> [What to do] From the listing below, copy only the lines running from the line that contains "This screenshot has width=1280, height=610." to the line that contains "Select the Widzew", both included.
Content starts
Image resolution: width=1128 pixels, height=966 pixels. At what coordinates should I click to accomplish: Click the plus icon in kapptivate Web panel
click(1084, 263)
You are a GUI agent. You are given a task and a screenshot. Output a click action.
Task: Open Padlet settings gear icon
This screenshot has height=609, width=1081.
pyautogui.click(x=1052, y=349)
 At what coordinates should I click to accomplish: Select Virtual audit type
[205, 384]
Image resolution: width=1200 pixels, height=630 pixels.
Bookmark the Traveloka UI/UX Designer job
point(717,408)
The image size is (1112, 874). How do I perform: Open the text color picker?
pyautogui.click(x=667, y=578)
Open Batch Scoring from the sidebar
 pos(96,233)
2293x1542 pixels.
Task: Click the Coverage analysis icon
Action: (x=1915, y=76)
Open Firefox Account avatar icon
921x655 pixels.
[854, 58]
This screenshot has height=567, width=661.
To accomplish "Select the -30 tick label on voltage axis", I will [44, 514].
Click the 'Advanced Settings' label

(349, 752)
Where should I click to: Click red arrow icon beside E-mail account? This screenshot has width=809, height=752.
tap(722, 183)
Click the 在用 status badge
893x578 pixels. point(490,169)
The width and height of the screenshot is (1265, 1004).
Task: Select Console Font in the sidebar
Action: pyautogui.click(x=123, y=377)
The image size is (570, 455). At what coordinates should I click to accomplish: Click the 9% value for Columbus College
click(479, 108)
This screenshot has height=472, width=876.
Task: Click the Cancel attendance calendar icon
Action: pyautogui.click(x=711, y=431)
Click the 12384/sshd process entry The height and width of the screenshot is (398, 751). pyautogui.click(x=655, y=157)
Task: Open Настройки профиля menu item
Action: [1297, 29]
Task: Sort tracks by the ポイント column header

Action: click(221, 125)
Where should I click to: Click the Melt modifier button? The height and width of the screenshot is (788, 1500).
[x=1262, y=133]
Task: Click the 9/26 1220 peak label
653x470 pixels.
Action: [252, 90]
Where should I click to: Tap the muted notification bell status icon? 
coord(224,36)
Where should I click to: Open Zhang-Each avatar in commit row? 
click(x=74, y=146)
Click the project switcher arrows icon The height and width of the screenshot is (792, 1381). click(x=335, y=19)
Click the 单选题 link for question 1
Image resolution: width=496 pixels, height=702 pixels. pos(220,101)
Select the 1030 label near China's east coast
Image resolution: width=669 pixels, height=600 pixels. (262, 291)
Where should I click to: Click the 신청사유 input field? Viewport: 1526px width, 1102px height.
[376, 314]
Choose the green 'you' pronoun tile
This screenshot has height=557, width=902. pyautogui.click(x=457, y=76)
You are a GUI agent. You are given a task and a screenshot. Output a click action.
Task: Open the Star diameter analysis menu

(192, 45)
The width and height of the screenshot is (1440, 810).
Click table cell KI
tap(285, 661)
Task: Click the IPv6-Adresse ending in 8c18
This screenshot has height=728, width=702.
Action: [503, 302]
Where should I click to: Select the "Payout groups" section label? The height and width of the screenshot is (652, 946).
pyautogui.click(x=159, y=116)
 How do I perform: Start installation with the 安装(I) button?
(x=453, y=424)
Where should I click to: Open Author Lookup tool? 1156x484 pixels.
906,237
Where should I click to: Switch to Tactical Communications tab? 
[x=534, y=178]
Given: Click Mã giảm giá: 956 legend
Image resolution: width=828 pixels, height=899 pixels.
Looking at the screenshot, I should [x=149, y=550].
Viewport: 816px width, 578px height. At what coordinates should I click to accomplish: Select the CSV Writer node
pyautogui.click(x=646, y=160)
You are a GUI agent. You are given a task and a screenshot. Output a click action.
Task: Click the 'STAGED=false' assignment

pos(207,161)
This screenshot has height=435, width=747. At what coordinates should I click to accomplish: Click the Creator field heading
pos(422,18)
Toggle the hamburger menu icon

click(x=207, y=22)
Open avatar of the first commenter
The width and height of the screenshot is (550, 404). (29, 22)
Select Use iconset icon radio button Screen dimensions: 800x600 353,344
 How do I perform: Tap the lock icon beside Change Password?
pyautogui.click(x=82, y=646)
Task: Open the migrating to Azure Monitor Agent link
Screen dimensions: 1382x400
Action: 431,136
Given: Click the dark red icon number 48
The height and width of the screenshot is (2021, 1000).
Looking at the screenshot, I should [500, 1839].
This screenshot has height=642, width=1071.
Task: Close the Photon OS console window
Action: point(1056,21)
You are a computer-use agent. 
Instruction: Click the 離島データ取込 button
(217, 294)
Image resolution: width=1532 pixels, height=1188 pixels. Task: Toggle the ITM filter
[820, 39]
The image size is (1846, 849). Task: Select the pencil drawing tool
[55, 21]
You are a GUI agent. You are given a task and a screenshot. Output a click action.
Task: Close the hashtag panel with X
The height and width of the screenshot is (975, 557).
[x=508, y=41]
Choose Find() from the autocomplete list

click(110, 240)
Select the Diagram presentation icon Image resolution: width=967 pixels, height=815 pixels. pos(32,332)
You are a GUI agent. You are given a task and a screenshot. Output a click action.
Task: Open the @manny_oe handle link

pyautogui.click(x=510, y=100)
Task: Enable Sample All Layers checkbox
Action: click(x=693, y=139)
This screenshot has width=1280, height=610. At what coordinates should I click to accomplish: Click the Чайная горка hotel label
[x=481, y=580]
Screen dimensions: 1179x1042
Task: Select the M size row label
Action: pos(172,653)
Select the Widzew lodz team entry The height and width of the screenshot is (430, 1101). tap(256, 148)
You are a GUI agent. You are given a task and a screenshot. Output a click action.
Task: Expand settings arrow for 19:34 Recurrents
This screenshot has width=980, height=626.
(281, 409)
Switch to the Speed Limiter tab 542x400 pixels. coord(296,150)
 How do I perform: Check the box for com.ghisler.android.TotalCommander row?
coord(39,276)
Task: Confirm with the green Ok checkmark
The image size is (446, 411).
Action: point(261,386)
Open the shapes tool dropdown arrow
Content ends
> [Result below]
This screenshot has width=1280, height=610. At what coordinates should I click to accomplish: Click the Чайная горка hotel label
[x=481, y=580]
Screen dimensions: 1179x1042
Task: Select the M size row label
Action: pos(172,653)
Select the Widzew lodz team entry The height and width of the screenshot is (430, 1101). tap(256, 148)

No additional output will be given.